Big data is a wonky term that describes the collection of large, complicated data sets that are extremely challenging to process. More and more, big data is being used to supplant human intuition. The book and film Moneyball show how rigorous statistical analyses were used to displace the collective wisdom of the scouting system in baseball. The use of sabermetrics, while initially an outlier, is now a mainstream part of the sport.
Enter Nate Silver and other analysts who created models that aggregated state and national polls to make projections over the past several election cycles. As Forbes blogger John McQuaid described it, “Silver’s model showed a political, pundit and media class at a classic horse-and-buggy meets internal combustion engine moment.”
Just like the confused and angry scouts of Moneyball, Peggy Noonan’s pre-election column stated, “No one knows what will happen.” In fact, we had some pretty solid projections as to what was to come—it was just that many of the pundits refused to believe the numbers.

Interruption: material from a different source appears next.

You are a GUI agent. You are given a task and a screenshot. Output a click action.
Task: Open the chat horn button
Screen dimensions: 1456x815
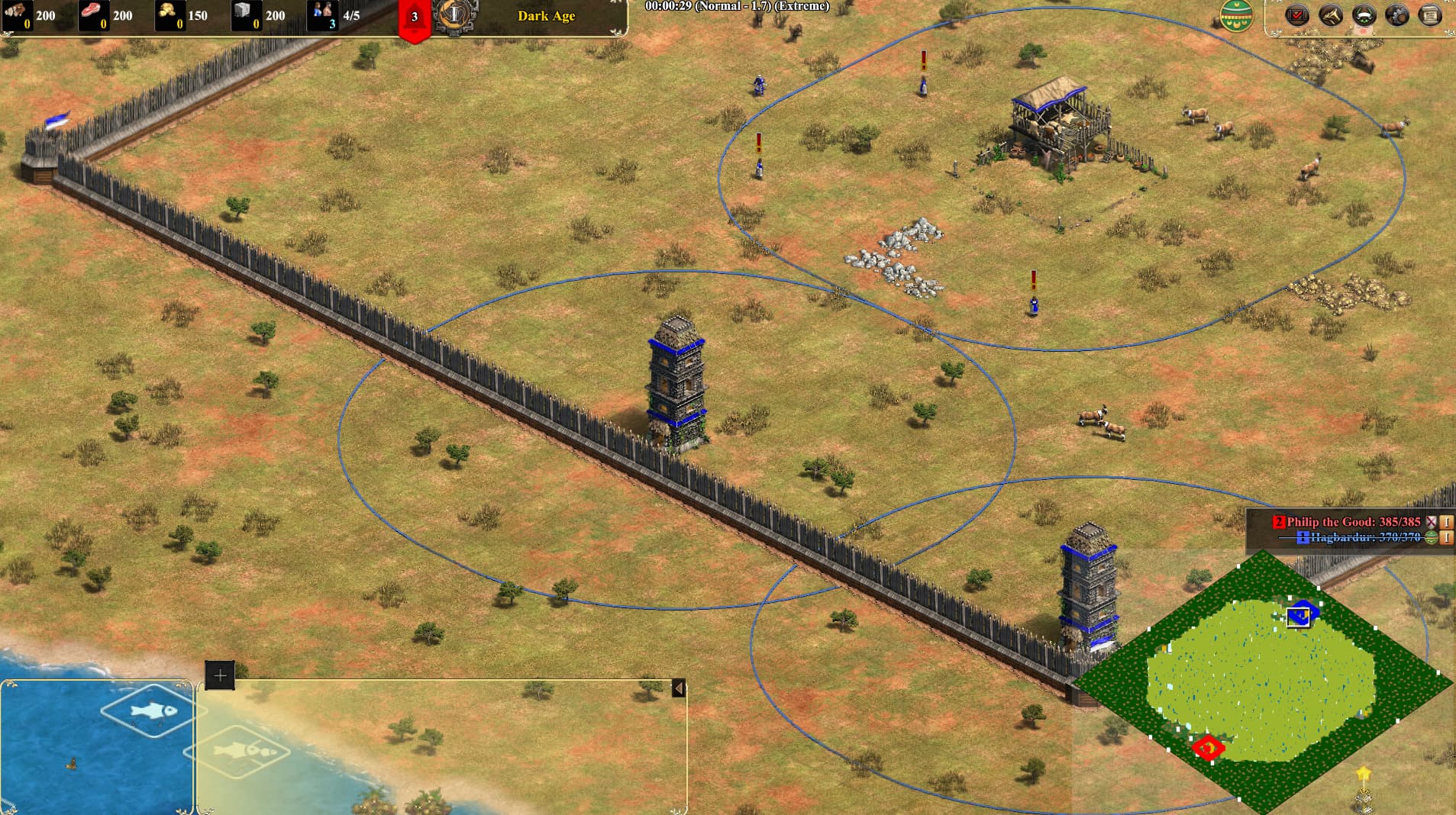pyautogui.click(x=1331, y=14)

Another key area where big data matters is climate models, which use quantitative methods to simulate the interactions of oceans, atmosphere, land, and cryosphere (ice-covered areas). These models help predict temperature changes and the future of the climate. And guess what? The numbers provide solid proof that our climate is changing. There are many other strands of evidence—from temperature change to sea level rise—which all point to the same conclusion.
There’s a lot of skepticism about climate change—especially when intuition or direct observation of a single phenomena (like a snowfall) takes place. These skeptics, like those in the previous examples, fail to realize that the climate models take into account huge amounts of data and find trends that might otherwise be biased by a single experience or local bias.
Although it may feel uncomfortable in its early applications, it is time to embrace the analytical advantages of big data and to be the first generation to use it to solve the world’s most pressing problems—not just boost the performance of our sports teams.